***** Input data *****

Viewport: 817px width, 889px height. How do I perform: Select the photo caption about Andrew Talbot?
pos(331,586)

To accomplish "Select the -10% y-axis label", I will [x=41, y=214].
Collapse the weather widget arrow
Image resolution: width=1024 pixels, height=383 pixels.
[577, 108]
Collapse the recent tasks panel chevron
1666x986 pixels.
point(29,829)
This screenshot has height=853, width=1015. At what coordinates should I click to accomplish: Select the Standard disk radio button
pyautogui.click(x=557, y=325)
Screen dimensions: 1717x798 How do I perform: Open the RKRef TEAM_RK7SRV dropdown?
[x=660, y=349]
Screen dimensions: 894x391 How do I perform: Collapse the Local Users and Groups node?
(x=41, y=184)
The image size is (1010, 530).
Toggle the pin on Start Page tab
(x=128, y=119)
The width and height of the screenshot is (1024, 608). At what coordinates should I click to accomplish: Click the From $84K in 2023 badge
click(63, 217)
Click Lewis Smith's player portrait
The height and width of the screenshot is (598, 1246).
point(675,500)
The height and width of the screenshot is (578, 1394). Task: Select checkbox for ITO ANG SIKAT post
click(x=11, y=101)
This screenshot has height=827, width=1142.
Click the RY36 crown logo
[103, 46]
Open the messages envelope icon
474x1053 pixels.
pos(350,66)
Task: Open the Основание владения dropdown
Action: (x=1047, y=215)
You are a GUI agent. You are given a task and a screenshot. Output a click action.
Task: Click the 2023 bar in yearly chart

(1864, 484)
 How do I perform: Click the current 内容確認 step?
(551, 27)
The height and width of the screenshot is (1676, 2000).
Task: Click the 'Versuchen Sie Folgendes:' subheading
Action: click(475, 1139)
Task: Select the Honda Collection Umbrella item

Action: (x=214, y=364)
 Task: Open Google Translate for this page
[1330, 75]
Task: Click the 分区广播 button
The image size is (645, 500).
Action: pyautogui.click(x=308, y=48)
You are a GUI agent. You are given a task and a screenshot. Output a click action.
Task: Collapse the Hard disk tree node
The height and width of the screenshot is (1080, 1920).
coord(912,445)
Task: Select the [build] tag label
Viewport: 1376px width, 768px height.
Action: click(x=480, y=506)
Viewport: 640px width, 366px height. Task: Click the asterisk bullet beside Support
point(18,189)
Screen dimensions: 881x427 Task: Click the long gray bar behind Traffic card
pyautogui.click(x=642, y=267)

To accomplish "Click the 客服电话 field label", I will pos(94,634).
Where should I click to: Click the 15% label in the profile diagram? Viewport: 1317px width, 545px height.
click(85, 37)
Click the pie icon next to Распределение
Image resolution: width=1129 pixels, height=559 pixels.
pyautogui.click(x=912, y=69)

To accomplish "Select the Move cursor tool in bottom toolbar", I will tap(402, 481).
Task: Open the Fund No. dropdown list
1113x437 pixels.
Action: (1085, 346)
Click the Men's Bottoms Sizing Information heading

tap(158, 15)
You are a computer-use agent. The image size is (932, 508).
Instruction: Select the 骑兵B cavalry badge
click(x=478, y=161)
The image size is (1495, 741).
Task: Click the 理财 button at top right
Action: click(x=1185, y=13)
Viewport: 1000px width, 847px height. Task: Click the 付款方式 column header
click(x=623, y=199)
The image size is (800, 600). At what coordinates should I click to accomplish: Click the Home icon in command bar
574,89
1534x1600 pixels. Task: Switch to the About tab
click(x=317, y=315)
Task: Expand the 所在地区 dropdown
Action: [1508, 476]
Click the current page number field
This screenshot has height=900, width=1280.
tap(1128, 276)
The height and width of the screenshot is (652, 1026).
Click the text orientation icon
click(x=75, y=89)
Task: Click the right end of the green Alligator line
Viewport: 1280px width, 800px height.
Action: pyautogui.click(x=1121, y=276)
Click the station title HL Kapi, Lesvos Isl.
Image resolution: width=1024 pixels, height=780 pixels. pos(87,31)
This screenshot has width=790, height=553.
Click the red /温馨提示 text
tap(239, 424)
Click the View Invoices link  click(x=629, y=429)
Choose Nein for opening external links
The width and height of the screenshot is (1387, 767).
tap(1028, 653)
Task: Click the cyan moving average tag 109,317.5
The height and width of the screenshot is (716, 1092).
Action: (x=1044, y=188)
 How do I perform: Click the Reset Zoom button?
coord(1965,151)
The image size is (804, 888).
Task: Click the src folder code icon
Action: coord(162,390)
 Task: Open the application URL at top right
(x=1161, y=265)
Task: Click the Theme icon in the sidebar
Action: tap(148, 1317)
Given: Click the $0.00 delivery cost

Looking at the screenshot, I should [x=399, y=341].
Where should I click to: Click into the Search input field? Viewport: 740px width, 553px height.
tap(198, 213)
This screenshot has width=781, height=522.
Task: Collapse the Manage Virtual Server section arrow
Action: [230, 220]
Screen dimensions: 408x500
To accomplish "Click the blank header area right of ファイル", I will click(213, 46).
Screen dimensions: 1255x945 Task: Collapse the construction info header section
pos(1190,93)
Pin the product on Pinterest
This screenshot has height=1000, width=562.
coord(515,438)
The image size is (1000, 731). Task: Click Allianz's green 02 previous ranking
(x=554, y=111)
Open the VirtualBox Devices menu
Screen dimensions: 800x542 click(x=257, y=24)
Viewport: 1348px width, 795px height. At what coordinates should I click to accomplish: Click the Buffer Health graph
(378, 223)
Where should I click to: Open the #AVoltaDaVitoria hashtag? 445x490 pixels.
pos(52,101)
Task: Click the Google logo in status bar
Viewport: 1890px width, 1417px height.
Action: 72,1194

*****

What this task involves
Return every line of the material above that contains the string "text". Matching is case-sensitive.

Solved problem
Click the text orientation icon
Click the red /温馨提示 text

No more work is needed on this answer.